◆ INSTRUCTIONS
• a. Check each statement against the training serving skew text and answer yes or no, quoting the words that decide it: (i) a PSI above 0.2 triggers alerts before model deployment; (ii) Feast and Tecton use separate transformation definitions for offline backfills and online materialization; (iii) a 10 percent accuracy drop can reduce CTR by 15 to 25 percent.
• b. Translate this sentence from the training serving skew text into Spanish: "Airbnb Zipline requires that feature pipelines produce both offline datasets and online values from identical code, preventing divergence."
• c. Extend the text on training serving skew and distribution drift past its final sentence.

◆ SOURCE DOCUMENT

Training Serving Skew and Distribution Drift
What Training Serving Skew Is
Occurs when the features used during training differ from those served at inference, causing offline AUC to significantly exceed online performance. Common causes include different transformation code paths (training uses Spark UDFs, serving uses Python), incorrect time filters that leak future data into training, or schema mismatches where a feature type changes between offline and online stores. Symptoms manifest as offline AUC of 0.92 dropping to online AUC of 0.76. The blast radius is large: a 10 percent accuracy drop can reduce CTR by 15 to 25 percent.
Mitigation Through Unified Logic
Feast and Tecton enforce this by using the same transformation definitions for both offline backfills and online materialization. Airbnb Zipline requires that feature pipelines produce both offline datasets and online values from identical code, preventing divergence. Point in time joins with "as of" semantics ensure training examples only see features available at the example timestamp. Automated validation compares offline and online distributions using PSI or KL divergence; a PSI above 0.2 or KL divergence above 0.1 triggers alerts before model deployment.

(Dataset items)

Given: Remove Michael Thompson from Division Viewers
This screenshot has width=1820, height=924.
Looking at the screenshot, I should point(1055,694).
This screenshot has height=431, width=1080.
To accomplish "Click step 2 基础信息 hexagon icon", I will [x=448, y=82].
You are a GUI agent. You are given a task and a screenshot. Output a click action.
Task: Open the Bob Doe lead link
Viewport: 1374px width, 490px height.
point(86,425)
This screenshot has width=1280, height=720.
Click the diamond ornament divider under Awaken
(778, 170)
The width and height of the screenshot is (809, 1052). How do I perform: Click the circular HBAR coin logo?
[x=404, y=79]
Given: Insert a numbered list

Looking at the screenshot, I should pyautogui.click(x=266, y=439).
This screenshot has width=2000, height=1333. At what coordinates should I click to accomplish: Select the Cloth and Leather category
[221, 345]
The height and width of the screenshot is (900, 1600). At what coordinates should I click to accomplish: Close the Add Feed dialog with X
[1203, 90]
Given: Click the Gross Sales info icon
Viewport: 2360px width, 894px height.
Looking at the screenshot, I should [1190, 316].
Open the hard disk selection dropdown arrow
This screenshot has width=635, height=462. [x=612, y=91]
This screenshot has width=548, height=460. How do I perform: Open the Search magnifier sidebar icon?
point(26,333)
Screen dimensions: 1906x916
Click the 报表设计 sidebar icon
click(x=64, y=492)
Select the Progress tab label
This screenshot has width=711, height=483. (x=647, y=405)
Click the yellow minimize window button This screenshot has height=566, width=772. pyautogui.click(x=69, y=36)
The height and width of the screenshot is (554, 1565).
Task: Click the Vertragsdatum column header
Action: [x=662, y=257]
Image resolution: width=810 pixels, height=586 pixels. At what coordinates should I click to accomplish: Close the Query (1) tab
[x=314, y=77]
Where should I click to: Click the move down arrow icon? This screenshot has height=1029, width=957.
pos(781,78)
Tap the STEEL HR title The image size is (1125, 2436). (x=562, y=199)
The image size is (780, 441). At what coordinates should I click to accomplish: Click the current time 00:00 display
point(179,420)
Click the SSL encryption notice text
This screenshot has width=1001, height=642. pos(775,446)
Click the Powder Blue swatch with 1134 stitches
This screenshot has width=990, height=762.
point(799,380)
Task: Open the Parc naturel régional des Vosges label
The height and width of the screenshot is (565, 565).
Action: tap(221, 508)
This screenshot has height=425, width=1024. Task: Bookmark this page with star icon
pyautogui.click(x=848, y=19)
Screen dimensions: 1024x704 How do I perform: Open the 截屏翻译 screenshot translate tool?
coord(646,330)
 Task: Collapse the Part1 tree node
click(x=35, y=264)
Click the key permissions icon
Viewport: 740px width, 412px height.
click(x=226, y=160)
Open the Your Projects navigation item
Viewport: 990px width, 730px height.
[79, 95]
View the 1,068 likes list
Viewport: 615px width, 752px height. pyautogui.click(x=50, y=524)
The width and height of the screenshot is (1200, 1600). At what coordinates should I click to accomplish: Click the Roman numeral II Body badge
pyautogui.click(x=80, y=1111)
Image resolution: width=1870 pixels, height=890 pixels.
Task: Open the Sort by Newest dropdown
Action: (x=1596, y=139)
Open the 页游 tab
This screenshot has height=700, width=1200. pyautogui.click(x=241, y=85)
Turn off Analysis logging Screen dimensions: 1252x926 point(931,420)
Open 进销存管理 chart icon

◆ EXPECTED RESULTS
• a.
(i) Yes: "a PSI above 0.2 or KL divergence above 0.1 triggers alerts before model deployment"
(ii) No: "using the same transformation definitions for both offline backfills and online materialization"
(iii) Yes: "a 10 percent accuracy drop can reduce CTR by 15 to 25 percent"

• b. Airbnb Zipline exige que los pipelines de características produzcan tanto los conjuntos de datos offline como los valores online a partir de código idéntico, lo que evita la divergencia.

• c.
Online Offline Drift
Happens when feature groups are deployed to one store without updating the other. Deploying a new feature view to the online key value store without backfilling the offline lake means training on old logic while serving new logic. The mitigation is versioned feature groups with release gates: backfill offline first, validate distributions match, then cut over online serving. Shadow reads during cutover compare both versions in production.
Late Data Drift
An event arriving 10 minutes late may miss the window close in streaming aggregation but appear in the next day's batch backfill, creating offline online count mismatches. The fix is event time processing with watermarks that delay window close to wait for late events, plus idempotent upserts keyed by entity, window end, and version. Compensating updates can correct closed windows when very late events arrive beyond the watermark.